TASK DETAILS | Output the material exactly, keeping every line intact.
TASK INPUTS section start
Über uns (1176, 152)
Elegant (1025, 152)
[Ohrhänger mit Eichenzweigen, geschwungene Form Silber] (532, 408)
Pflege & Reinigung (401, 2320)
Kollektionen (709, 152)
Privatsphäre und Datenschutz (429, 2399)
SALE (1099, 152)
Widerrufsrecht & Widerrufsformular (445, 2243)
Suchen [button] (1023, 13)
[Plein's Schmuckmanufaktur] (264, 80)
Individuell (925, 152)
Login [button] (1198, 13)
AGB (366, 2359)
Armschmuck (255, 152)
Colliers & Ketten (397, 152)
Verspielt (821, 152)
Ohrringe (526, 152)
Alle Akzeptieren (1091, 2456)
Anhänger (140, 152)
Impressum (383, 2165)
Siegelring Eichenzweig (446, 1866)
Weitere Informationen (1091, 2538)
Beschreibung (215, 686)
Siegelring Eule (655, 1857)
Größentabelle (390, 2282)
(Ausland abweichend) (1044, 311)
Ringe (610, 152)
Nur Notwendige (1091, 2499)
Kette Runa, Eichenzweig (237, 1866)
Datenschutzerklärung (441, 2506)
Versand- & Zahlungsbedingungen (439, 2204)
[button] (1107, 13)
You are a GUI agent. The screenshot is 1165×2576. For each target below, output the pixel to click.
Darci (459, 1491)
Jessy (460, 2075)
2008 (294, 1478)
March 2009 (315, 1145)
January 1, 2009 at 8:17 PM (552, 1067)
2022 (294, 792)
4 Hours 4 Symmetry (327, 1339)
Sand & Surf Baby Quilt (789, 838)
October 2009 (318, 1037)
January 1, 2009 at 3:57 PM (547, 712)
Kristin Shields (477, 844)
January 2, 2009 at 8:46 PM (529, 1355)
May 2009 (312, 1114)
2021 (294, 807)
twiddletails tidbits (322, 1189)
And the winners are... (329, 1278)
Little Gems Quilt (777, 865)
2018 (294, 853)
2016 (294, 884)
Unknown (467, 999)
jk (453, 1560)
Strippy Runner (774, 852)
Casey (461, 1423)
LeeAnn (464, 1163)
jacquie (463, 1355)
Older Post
TASK INPUTS section end
EXERCISE ANSWER |
Über uns (1176, 152)
Elegant (1025, 152)
[Ohrhänger mit Eichenzweigen, geschwungene Form Silber] (532, 408)
Pflege & Reinigung (401, 2320)
Kollektionen (709, 152)
Privatsphäre und Datenschutz (429, 2399)
SALE (1099, 152)
Widerrufsrecht & Widerrufsformular (445, 2243)
Suchen [button] (1023, 13)
[Plein's Schmuckmanufaktur] (264, 80)
Individuell (925, 152)
Login [button] (1198, 13)
AGB (366, 2359)
Armschmuck (255, 152)
Colliers & Ketten (397, 152)
Verspielt (821, 152)
Ohrringe (526, 152)
Alle Akzeptieren (1091, 2456)
Anhänger (140, 152)
Impressum (383, 2165)
Siegelring Eichenzweig (446, 1866)
Weitere Informationen (1091, 2538)
Beschreibung (215, 686)
Siegelring Eule (655, 1857)
Größentabelle (390, 2282)
(Ausland abweichend) (1044, 311)
Ringe (610, 152)
Nur Notwendige (1091, 2499)
Kette Runa, Eichenzweig (237, 1866)
Datenschutzerklärung (441, 2506)
Versand- & Zahlungsbedingungen (439, 2204)
[button] (1107, 13)
You are a GUI agent. The screenshot is 1165×2576. For each target below, output the pixel to click.
Darci (459, 1491)
Jessy (460, 2075)
2008 (294, 1478)
March 2009 (315, 1145)
January 1, 2009 at 8:17 PM (552, 1067)
2022 (294, 792)
4 Hours 4 Symmetry (327, 1339)
Sand & Surf Baby Quilt (789, 838)
October 2009 (318, 1037)
January 1, 2009 at 3:57 PM (547, 712)
Kristin Shields (477, 844)
January 2, 2009 at 8:46 PM (529, 1355)
May 2009 (312, 1114)
2021 (294, 807)
twiddletails tidbits (322, 1189)
And the winners are... (329, 1278)
Little Gems Quilt (777, 865)
2018 (294, 853)
2016 (294, 884)
Unknown (467, 999)
jk (453, 1560)
Strippy Runner (774, 852)
Casey (461, 1423)
LeeAnn (464, 1163)
jacquie (463, 1355)
Older Post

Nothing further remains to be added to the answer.